女子部員がリーグ戦出場を目指す。

神奈川大学野球リーグの防衛大硬式野球部には、加盟12校で唯一の女子部員が所属している。大野瑞希内野手(3年)と田中千尋内野手(1年)だ。「2人でリーグ戦に出場したい」と意気込みを語った。

田中は父・隆司さん(50)が同大出身。合格したときに「大変だから覚悟を持って行け」と言われた。「抵抗はめっちゃあったけど、他のところでは出来ない経験がしたい」と進学を決意した。もう一つの理由は恩返しだ。元々ソフトボールをしていた田中は「現役の時にソフトで推薦をもらっていたけど断って浪人したから、恩返ししたかった」と当時の気持ちを振りかえった。

中学時代、福岡レッドドリームスでは日本一を経験。
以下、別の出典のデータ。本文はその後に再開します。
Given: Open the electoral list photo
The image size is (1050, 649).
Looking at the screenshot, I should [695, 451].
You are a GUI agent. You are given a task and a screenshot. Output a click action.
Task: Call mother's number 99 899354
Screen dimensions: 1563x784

福岡中央高では県大会で2位と上位の成績を収めてきた。大学は運動部への所属が必須。ソフトボール部がないため他のスポーツを始めるつもりだったが2学年上の大野からの誘いがあった。仮入部で「『野球してる田中、楽しそうだったよ』と友達に言われて、やっぱり野球が好きと気づいた」と入部した。
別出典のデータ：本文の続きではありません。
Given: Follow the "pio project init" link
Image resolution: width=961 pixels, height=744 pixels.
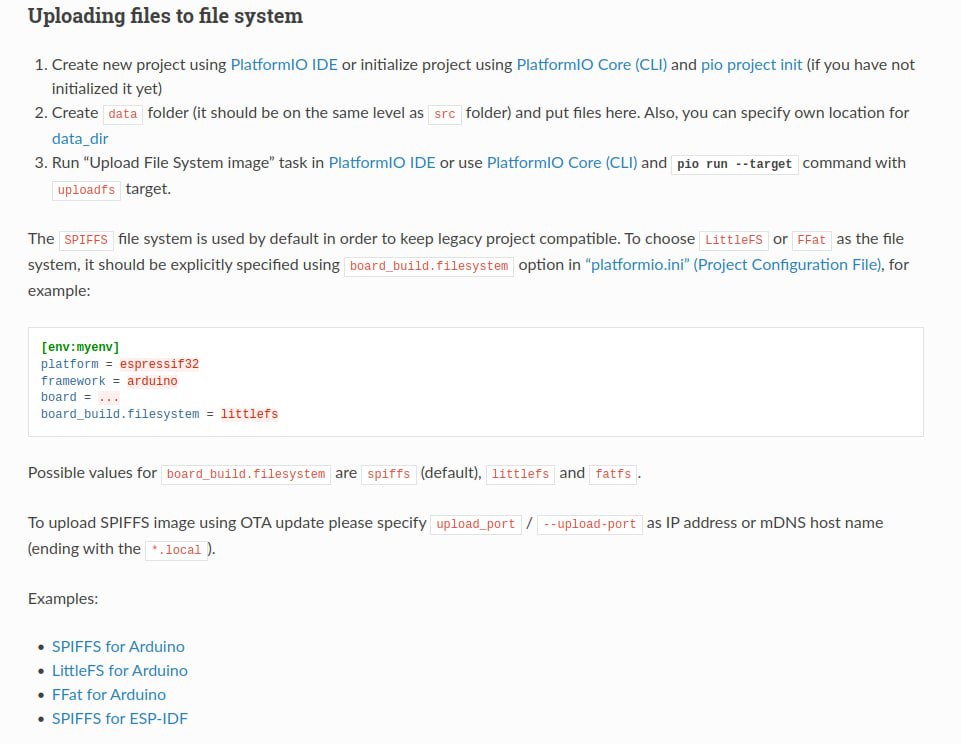Looking at the screenshot, I should point(751,64).
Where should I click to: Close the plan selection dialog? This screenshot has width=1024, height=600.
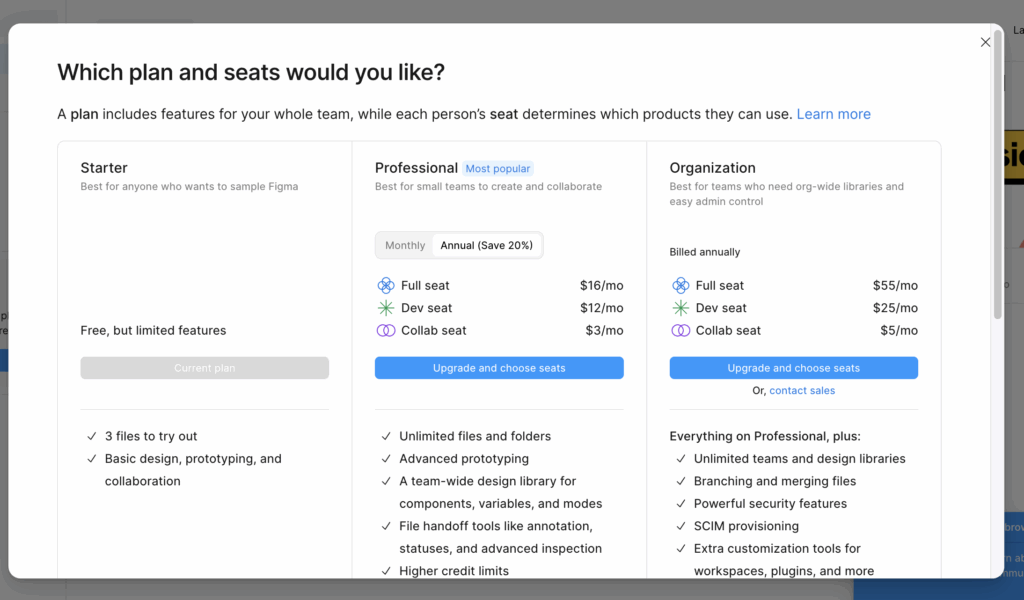[x=985, y=42]
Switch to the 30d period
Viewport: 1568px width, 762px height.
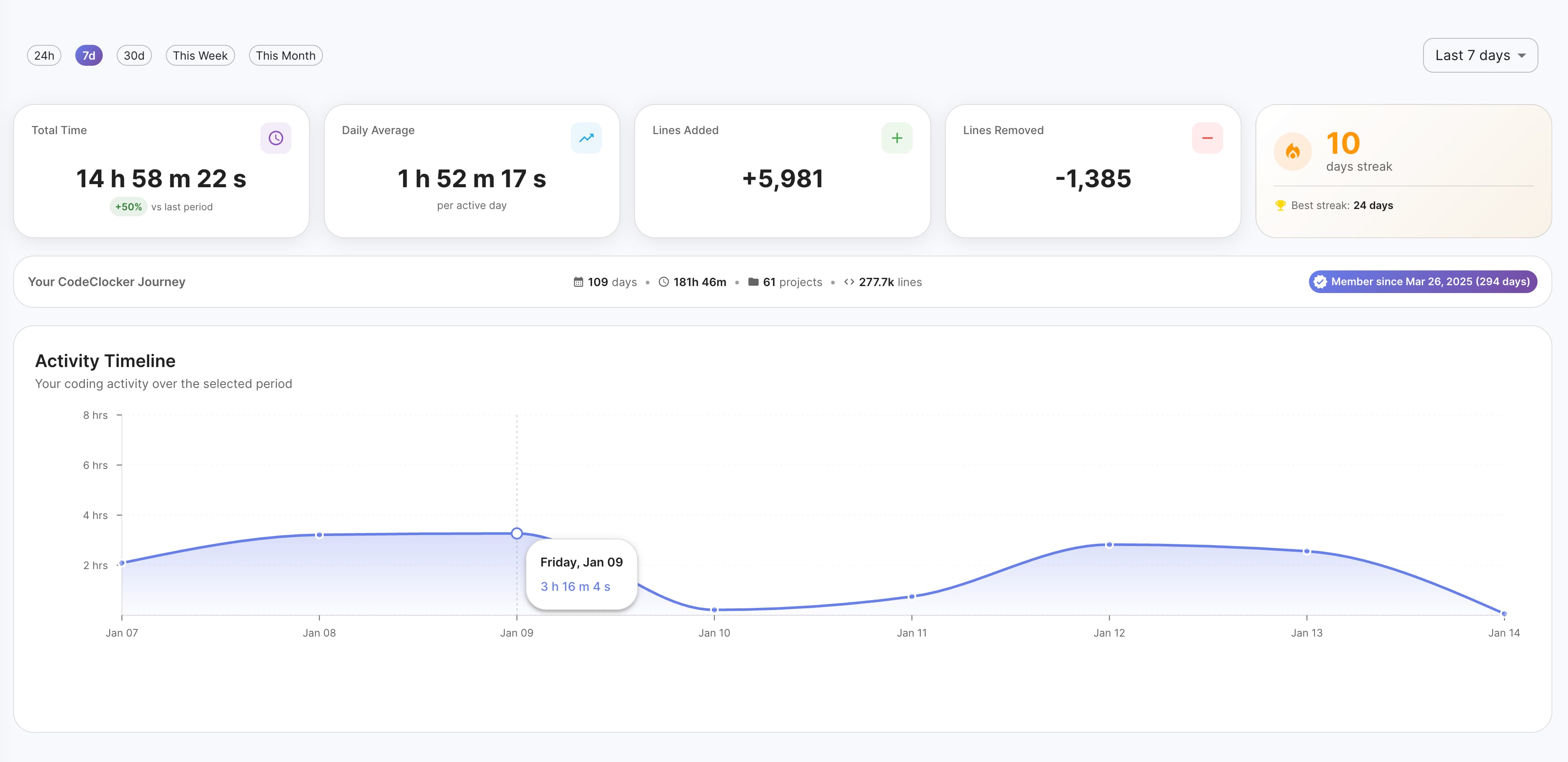(133, 55)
しかし、そううまくはいかなかった。今までやってきたソフトボールとは何もかもが違った。「グラウンドの広さも違うし、力負けもして差を感じた。高校ではキャプテンとかやって今まで主力だった分、試合に出られないことにうずうずした」。それでも同期の優しさが支えになった。「日頃から協力が大事と教わっているから男子たちが助けてくれる」と感謝した。

将来の夢は海上自衛隊だが1年生の今は陸、海、空すべてのジャンルの訓練をこなす。校内は東京ドーム14個分と広い敷地でも自転車移動は禁止になっている。部活動は午後6時半に練習が終わり、同7時15分までに食事、入浴を済ませなければならない。「訓練と部活は大変だけど、体力面は慣れているから大丈夫」と自信をのぞかせた。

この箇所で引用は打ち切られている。